At the end of my freshman year in college I lost my II-S deferment due to poor grades. Never a hard working student, I was unprepared for the freedom of college life and lacked the self discipline to pursue education as a full time job. My grades in the fall had been lackluster but the spring saw them dive bomb into a smokey wreckage fueled by my extra curricular activities. I had been politically aware as a teen but certainly no activist though I cleaved to an alternative lifestyle through music, clothes, hairstyles and drug use. I have a sister some five years older who moved to Europe in 1968 and was fully engaged in the expatriate experience. Some of the blame must certainly fall on her. When she visited the states in the winter of 1971 she bestowed upon me a rectangle of the finest middle eastern hashish. It was about half the size of a deck of cards but potent enough to keep me and a few of my closest acquaintances out of our 8 and 9 AM classes the rest of the year. Spring exams were a charade.
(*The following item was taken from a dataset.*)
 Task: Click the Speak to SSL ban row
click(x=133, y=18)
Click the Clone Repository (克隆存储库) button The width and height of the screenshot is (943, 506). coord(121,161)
I did better in school the following year and began to find some reward in scholarship but always kept up a brisk party life. In the late fall of 1971 I experienced a series of seizures. After a couple of visits to the neurologist I was deemed to have abnormally low blood pressure and was given a drug to make me more uppity and nervous. This condition was not unheard of in my age group and generally passed with time. I quit taking the prescription after a couple of months and never had another seizure. I started receiving letters from my local draft board in the spring of 1972 and was able to put off my induction physical until July. After a year of good grades and copious drug use I went to my hometown for the fateful appointment. I met several other lucky individuals at the bus station at 7 AM to board a charter for the hour long ride to Charlotte, N.C.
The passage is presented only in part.